ALIGNED_ALL_ORTHOLOGS.tar
ALIGNED_ALL_ORTHOLOGS folder: We used OrthoMCL to cluster ORF-centroids from all species into putative orthologs from all the species included in this study. This folder contains the putative ortholog amino acid alignments and corresponding nucleotide alignments for which there were two or more species present in the ortholog clustered by OrthoMCL (104,235 total alignments). These are available as separate files for each ortholog (104,235 total orthologs with two or more species). Amino acid and nucleotides are given in their respective folders.
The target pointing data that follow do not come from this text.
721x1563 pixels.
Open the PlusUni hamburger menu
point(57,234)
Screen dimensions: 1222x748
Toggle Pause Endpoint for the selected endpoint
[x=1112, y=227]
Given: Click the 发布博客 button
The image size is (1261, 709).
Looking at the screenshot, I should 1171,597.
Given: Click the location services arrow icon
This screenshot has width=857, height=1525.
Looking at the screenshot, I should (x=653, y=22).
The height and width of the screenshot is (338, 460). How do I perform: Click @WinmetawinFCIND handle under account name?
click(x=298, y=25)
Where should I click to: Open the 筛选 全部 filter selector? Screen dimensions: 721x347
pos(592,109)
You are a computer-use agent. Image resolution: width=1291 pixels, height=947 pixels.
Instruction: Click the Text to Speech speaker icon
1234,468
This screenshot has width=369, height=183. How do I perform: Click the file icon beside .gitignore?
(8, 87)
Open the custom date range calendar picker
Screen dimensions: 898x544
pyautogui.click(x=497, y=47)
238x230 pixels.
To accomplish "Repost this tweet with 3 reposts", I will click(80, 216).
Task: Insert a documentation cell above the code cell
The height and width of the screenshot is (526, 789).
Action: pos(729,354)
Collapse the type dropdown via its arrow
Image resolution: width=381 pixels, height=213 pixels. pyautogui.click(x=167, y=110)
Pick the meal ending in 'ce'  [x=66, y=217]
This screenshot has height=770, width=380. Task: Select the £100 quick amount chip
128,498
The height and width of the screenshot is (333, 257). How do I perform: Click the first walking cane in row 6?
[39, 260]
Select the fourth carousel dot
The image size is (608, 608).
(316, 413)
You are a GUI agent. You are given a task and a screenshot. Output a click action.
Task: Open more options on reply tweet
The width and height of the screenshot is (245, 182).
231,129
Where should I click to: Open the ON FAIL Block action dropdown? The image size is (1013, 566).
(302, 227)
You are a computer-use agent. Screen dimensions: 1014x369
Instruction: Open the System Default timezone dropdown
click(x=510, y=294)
- Also included is an ortholog key file (Ortholog_Key_3_20_2014.xlsx) that contains a list of each putative ortholog clustered by OrthoMCL, the best blast hit to uniprot, the number of species that were included in the ortholog, and the centroid IDs of those species (corresponding the the transcriptome assembly .fasta file). OrthoMCL was ran on 74 total species, and we excluded form our alignments 8 species with very poor representation (for a maximum of 66 species contained within the alignments analyzed for the paper).
IIS-TOR_TEST_GENES.tar
IIS-TOR_TEST_GENES folder: The hand-curated nucleotide and amino acid alignments for 61 IIS/TOR network genes. The supplementary text in the PNAS paper explains the quality controls. These were the final alignments used in the PAML and Ka/Ks analyses. This folder also contains an excel file with the annotation for the IIS/TOR test genes.
Species.Identifier
Species.Identifiers file. For the species included in this study this file contains the (i) Sequence Identifier (for the transcriptomes we developed) or the Ensemble identifier (for the genomes and transcriptomes we downloaded); (2) the species name; (3) the common name; (4) any "nicknames" that were used during the analysis, and (5) the identifiers used in the alignments. Further details on these individuals used in this study can be found in Supplementary Table 2 of the PNAS paper (McGaugh et al. 2015 PNAS).
Ortholog_Key
An ortholog key file (Ortholog_Key_3_20_2014.xlsx) that contains a list of each putative ortholog clustered by OrthoMCL, the best blast hit to uniprot, the number of species that were included in the ortholog, and the centroid IDs of those species (corresponding the the transcriptome assembly .fasta file). OrthoMCL was ran on 74 total species, and we excluded form our alignments 8 species with very poor representation (for a maximum of 66 species contained within the alignments analyzed for the paper).
CONTROL_GENES.tar
CONTROL_GENES folder: The final nucleotide and amino acid alignments for the 1417 "control genes". This folder also contains an excel file with the annotation for the control genes.
Readme
The Readme file explaining the contents of this Dryad submission.